In the Argentine case, the economic context may generate reluctance in some sectors to implement this type of measure (especially the extra days). Therefore, for people with care needs who have more than one person who can take care of their care, the actions of the State should aim to distribute the license equally among them. That is, when a child has both parents, they could divide the care license equally.

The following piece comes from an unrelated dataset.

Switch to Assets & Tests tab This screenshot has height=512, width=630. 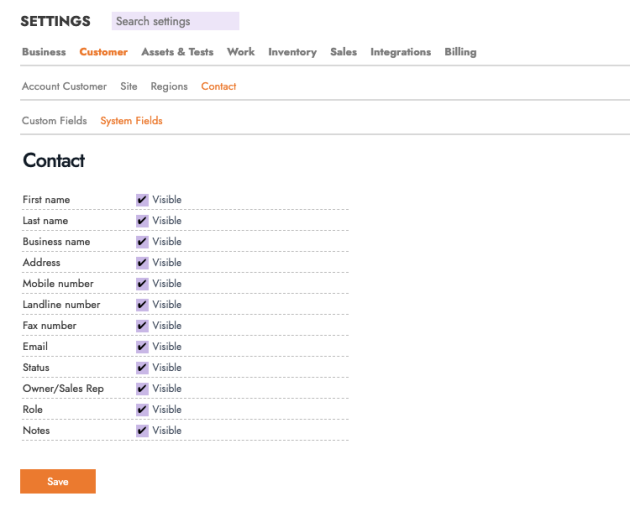177,52

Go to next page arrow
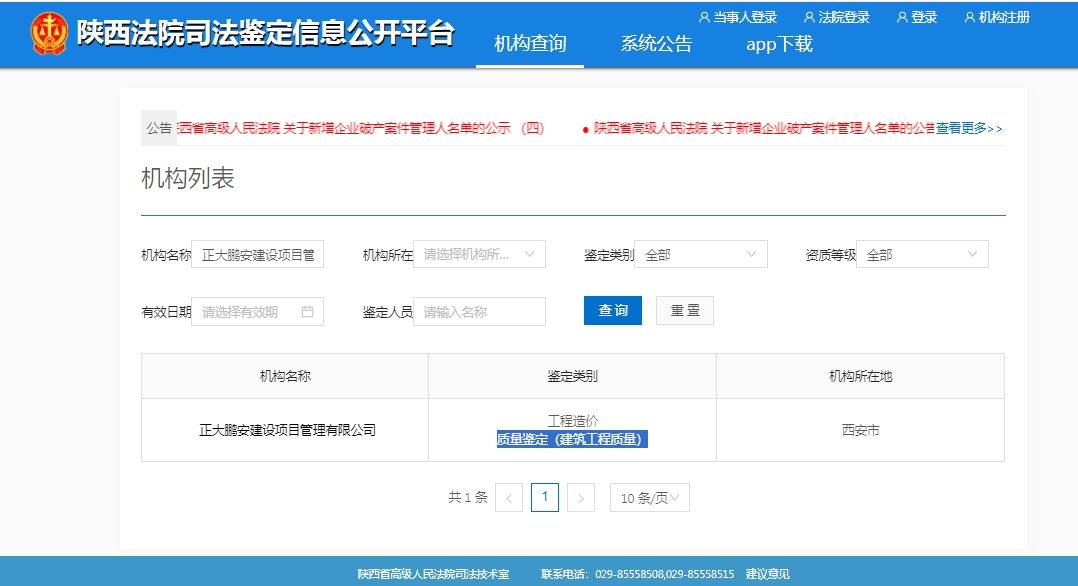click(x=581, y=498)
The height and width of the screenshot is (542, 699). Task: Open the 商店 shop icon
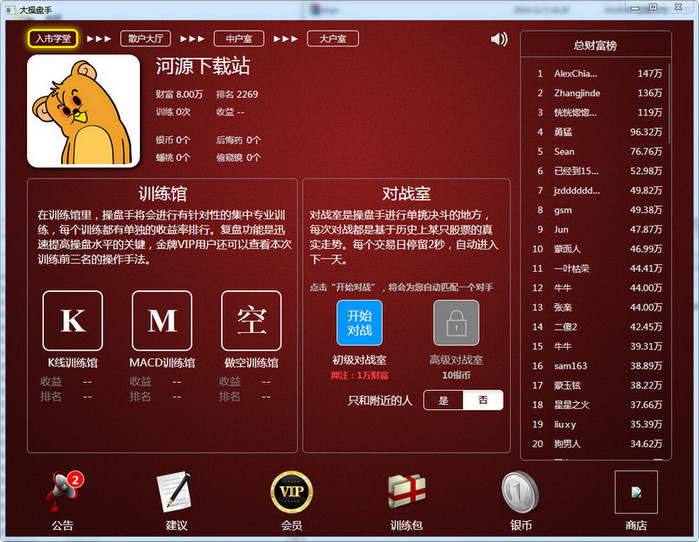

In the case of people with disabilities and older people, it is important, first of all, to differentiate from the population as a whole those people who actually present a certain degree of dependency or greater health risk. For them, the possibility of two or more adults dividing the leave period alternately could also be considered. In this way, the measure could become more sustainable, by spreading the cost of the leave among several employers.

Another option to consider is granting different salary replacement rates according to the gender distribution of licenses, as used in several European countries. In this way, households with two providers that do an equitable shared use, or in which the male takes more days of leave, could receive a higher replacement rate than those that perpetuate the feminization of care. In the case of monomarentals in which the other parent does not participate in raising the children, and therefore they do not have the possibility of sharing care, the replacement rate should be equivalent to that of households that make an equitable distribution.

For the regulation of telework, it is also necessary to encourage greater co-responsibility in care. Central to this is a better public-private articulation to incorporate incentives or quotas so that telework is used by father workers to the same extent as mother workers.

These actions must go hand in hand with a strong communication campaign that highlights the importance for women, men and society as a whole of promoting greater social co-responsibility in care.

To promote better public policies that promote gender equality, it is crucial to generate data and evidence. In this sense, when implementing care licenses, organizations must keep a record of the use of licenses and telework that are disaggregated by gender and take into account the number of dependents and their characteristics (if they are children, people with disabilities or older). It is essential that this information be disseminated and used to make decisions about the measures that can continue in the progressive economic reactivation.

The measures taken by the health and economic emergency cannot resign the progress made around gender equality by default. Building on the advances of recent days, the State must take an active role in ensuring that these measures contribute to the redistribution of care between women and men. The crucial role that care plays in life as we know it was made clear by the pandemic and opens an opportunity to review the social pacts around its organization. If we do not achieve this, the widening of inequalities can lead to a less sustainable economic reactivation than desired.